In recent years, there has been a resurgence of interest for the use of renewable materials such as plant fibers, also called ``lignocellulosic fibers'', due to increasing environmental concerns along with the unique characteristics of these fibers. These include abundant availability, renewability, biodegradability, as well as low wear and tear of equipments, particularly when processing their composites. In comparison with today's most used synthetic fibers such as glass fiber, lignocellulosic fibers offer the advantage of lesser health hazards and of course lower cost. In addition, they help in generating employment, particularly in rural sector, by leading to better living standards of the rural population. Thus, the utilization of these fibers has both short-term objectives, through the synthesis and characterization of composites, and long-term objectives, to use them as alternates for synthetic fibers and possible substitute for wood. This has driven the researchers to bring out data on the source and availability of all the useful lignocellulosic fibers, cataloging their available information on morphology and properties as well as current uses. A sound knowledge of the morphology of these fibers helps the understanding of their observed properties in terms of structural parameters, such as number, size, and shape of cells, chemical constituents, as well as the fracture mechanism in these fibers.

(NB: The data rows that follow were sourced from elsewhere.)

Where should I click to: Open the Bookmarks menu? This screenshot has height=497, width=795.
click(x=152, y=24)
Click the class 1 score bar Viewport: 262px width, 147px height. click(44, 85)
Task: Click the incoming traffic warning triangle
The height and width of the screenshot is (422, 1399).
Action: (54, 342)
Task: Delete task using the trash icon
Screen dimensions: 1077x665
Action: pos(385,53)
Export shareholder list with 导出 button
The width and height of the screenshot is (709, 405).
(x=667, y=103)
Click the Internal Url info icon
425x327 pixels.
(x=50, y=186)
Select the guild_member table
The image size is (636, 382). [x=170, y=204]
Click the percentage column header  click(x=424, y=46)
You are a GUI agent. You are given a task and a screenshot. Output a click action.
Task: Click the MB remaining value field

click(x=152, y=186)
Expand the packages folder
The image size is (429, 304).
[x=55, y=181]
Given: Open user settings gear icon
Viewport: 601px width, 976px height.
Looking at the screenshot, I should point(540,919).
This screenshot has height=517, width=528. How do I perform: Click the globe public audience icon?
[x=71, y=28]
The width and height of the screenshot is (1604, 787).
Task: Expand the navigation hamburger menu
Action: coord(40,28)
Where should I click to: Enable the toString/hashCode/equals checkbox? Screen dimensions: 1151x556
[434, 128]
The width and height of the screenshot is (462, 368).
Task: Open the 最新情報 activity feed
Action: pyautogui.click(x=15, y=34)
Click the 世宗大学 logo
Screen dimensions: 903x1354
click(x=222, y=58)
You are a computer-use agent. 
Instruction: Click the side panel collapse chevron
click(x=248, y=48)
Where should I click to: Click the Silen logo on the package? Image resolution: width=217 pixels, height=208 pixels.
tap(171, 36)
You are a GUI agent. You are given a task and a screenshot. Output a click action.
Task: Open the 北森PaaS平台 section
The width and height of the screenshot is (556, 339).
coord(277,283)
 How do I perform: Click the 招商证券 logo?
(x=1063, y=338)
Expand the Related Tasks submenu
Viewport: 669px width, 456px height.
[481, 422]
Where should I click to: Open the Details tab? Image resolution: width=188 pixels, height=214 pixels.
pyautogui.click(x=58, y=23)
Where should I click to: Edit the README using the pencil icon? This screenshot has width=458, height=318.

Further, a careful examination of various properties of these fibers indicates that they are inconsistent probably due to the nonuniformity in dimensions and the defects in these fibers. The latter may be present either inherently or due to their processing. As a consequence, highly scattered properties are observed, which may be one of the drawbacks for their use as engineering materials. These limitations could, in principle, be overcome through an individual selection of fibers with approximately the same dimensions and properties by knowing the nature of correlation of fiber dimensions with a given property whereby the strongest fibers based on selection of their diameters could be separated. However, this may pose some problem with tedious work. Development of a scientific methodology does become essential to the selection of these fibers particularly for their application as reinforcements in various matrices to render them reliable, similar to synthetic fiber products.